Desde entonces, Bolsonaro ha intentado construir un partido propio, al que denominó Alianza por Brasil y al que definía como la primera formación conservadora del país, pero fracasó a la hora de obtener las 500,000 firmas necesarias para su registro en la Justicia electoral. Sin otra opción ante una legislación que obliga a los candidatos formar parte de un partido político, terminó por afiliarse al PL.
En cualquier caso, el acercamiento de Bolsonaro a partidos menos radicalizados también persigue el objetivo de contar con apoyos en el Congreso que le permitan bloquear los pedidos de juicio político que pesan sobre él.
Ese leve deslizamiento hacia posturas menos extremas incluye un freno a su ofensiva contra el Supremo Tribunal Federal (STF). Luego de amenazar con intervenir en septiembre pasado al máximo órgano judicial del país debido a que, según sus palabras, estaba “preparando el terreno” para detenerlo bajo la premisa de un probable atentado contra la democracia, Bolsonaro dio marcha atrás y señaló que esos ataques contra el tribunal los había emitido bajo “el calor del momento”.

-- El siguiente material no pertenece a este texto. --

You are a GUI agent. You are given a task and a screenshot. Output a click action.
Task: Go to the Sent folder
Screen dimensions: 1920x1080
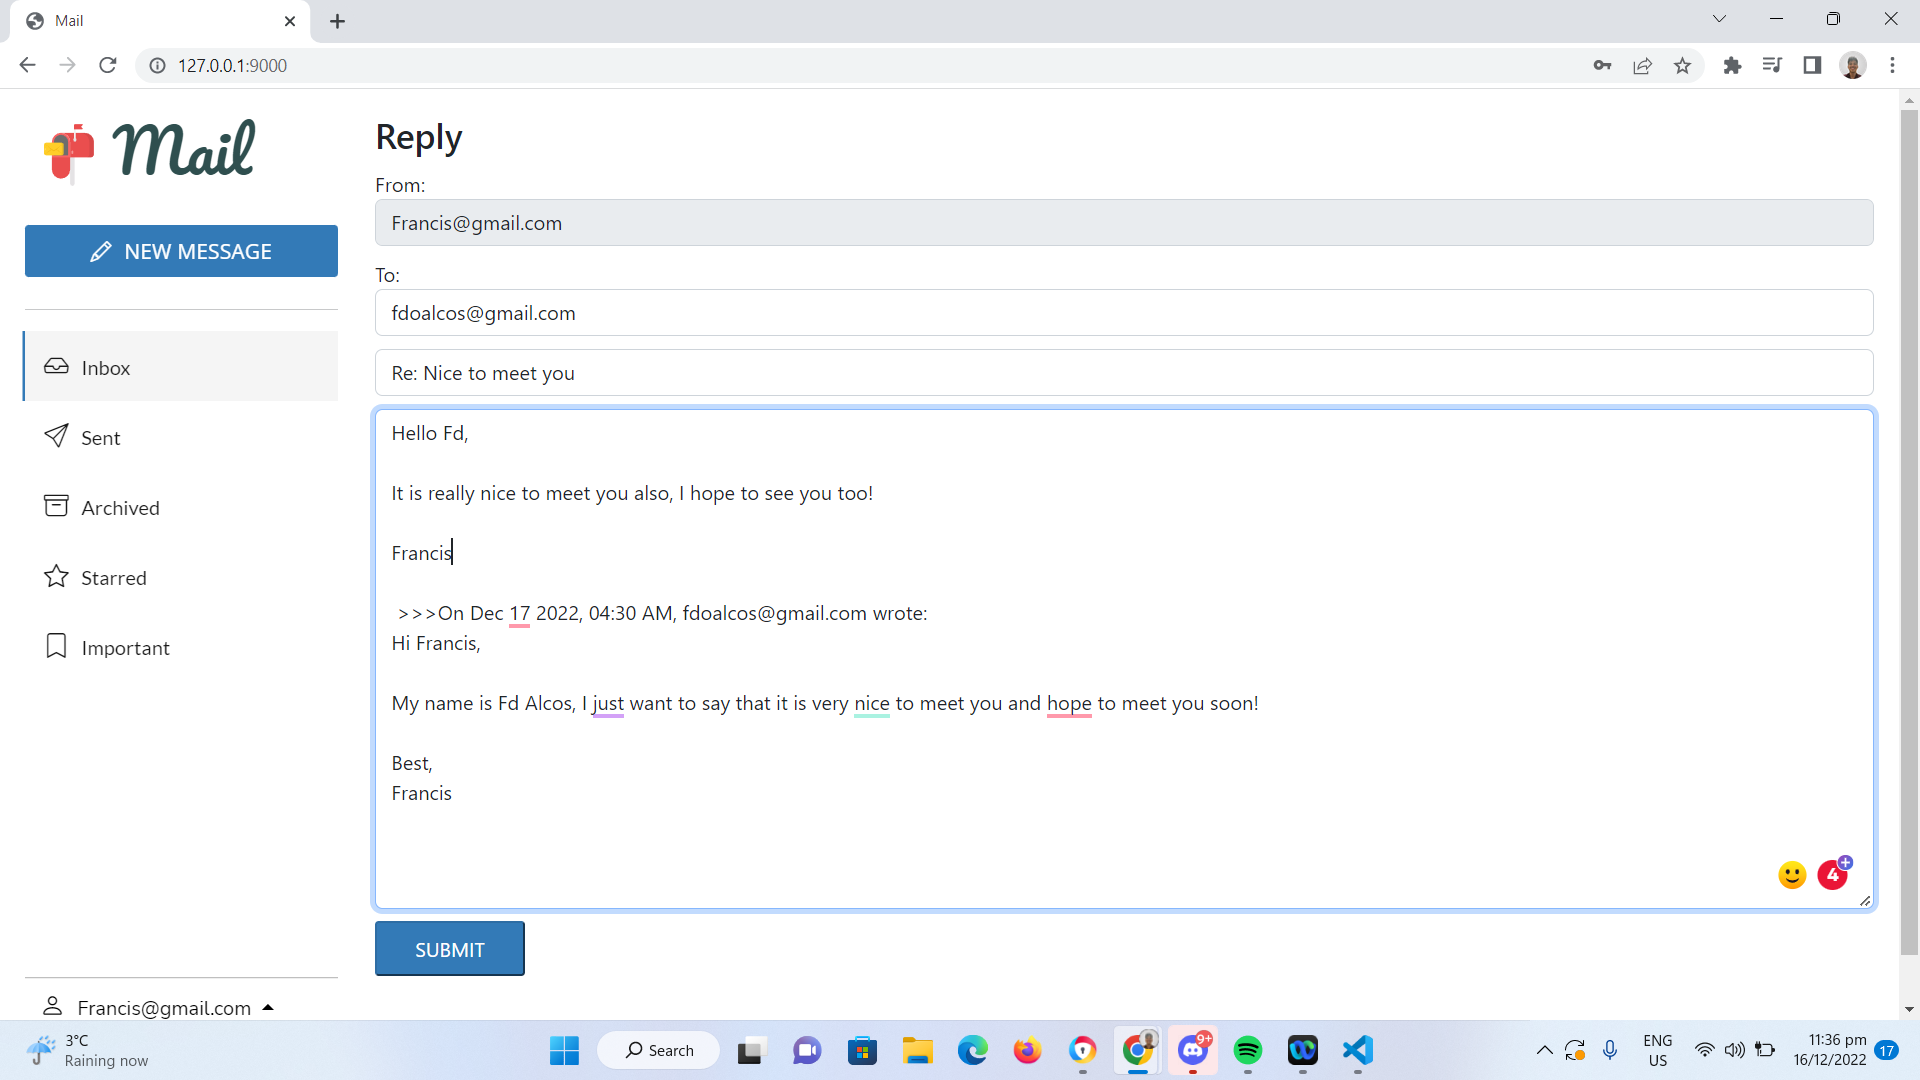click(100, 438)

Debilitado tras tres años de una gestión gris y un estilo de confrontación que ya no resulta atractivo para las mayorías, Bolsonaro cambia de ropa para enfrentar la difícil misión de ser reelecto. Lejos de sus históricas posturas, su suerte parece atada al lanzamiento de un ambicioso plan social y a una tímida moderación política.
Del resultado que obtenga por ese giro dependerá buena parte sus posibilidades en la disputa electoral que, todo indica, tendrá el año próximo contra Lula, su viejo antagonista ideológico.